El Estrecho de Ormuz, crucial para el comercio marítimo global, ha sido cerrado de manera efectiva al tránsito de barcos y petroleros, según reportes de medios locales. Esta decisión de la Guardia Revolucionaria de Irán se produce en un contexto de creciente tensión en la región, impulsada por los ataques atribuidos a Estados Unidos e Israel y la posterior respuesta militar de Irán.

La agencia de noticias Tasnim informó que los Guardianes de la Revolución notificaron a varias embarcaciones sobre la inseguridad en el estrecho debido a la agresión de Estados Unidos e Israel, advirtiendo que cruzar por esa vía no es seguro en este momento. En la misma comunicación, se afirmó que, con la suspensión del tráfico marítimo, el Estrecho de Ormuz quedó de facto cerrado.

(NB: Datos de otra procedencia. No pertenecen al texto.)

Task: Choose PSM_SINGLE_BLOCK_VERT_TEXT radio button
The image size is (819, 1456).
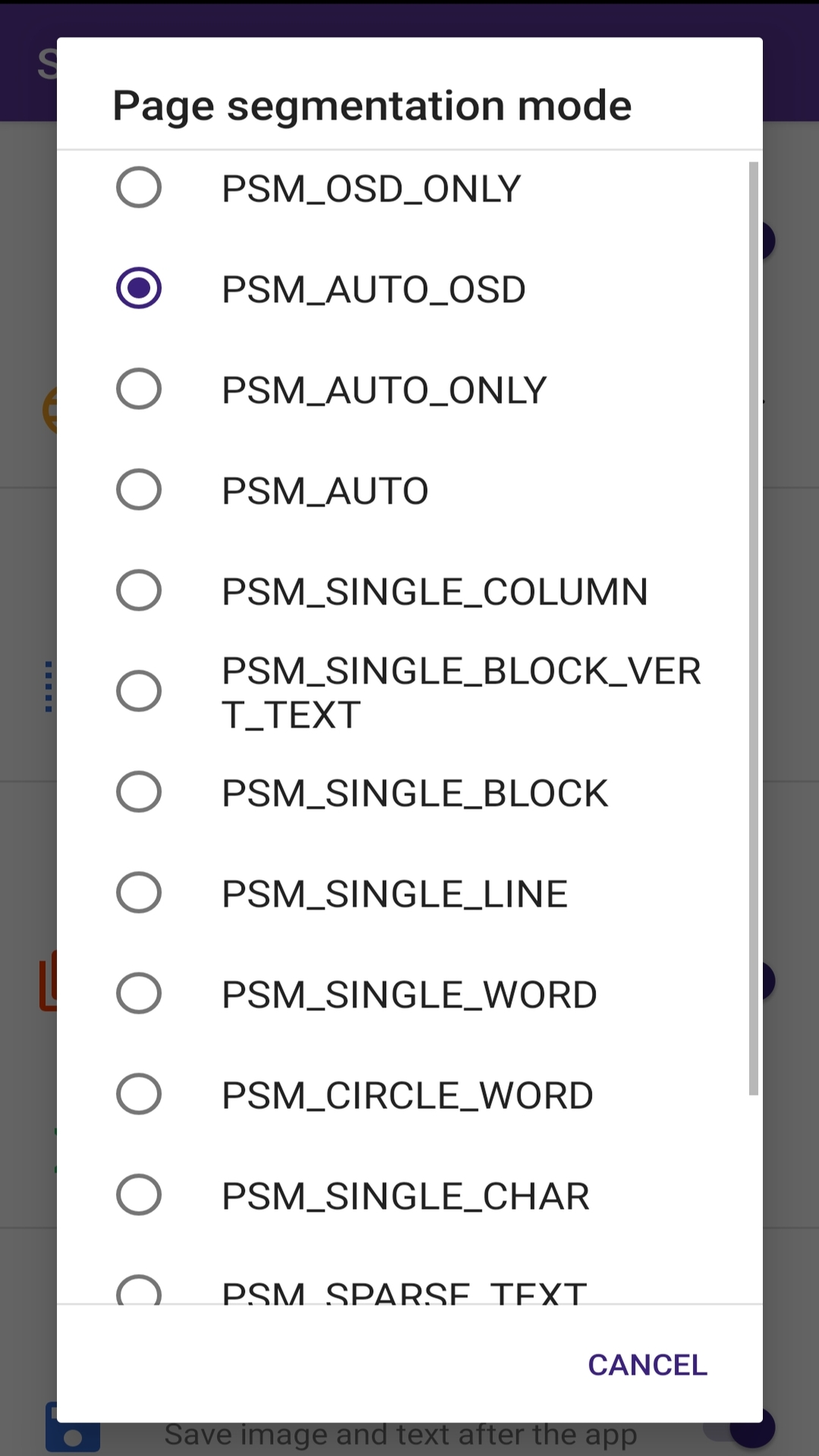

Este cierre afecta directamente una de las rutas más relevantes para la exportación de petróleo a nivel mundial, lo que podría desencadenar una crisis energética internacional. Se estima que cerca del 20% del petróleo global transita por esta área, y su bloqueo generaría repercusiones inmediatas en los precios y en la estabilidad económica global. Mientras tanto, el Centro de Operaciones de Comercio Marítimo del Reino Unido ha señalado que cualquier restricción de este tipo debe tener un fundamento legal, mientras que la Marina iraní ha confirmado la suspensión de tráfico en la zona.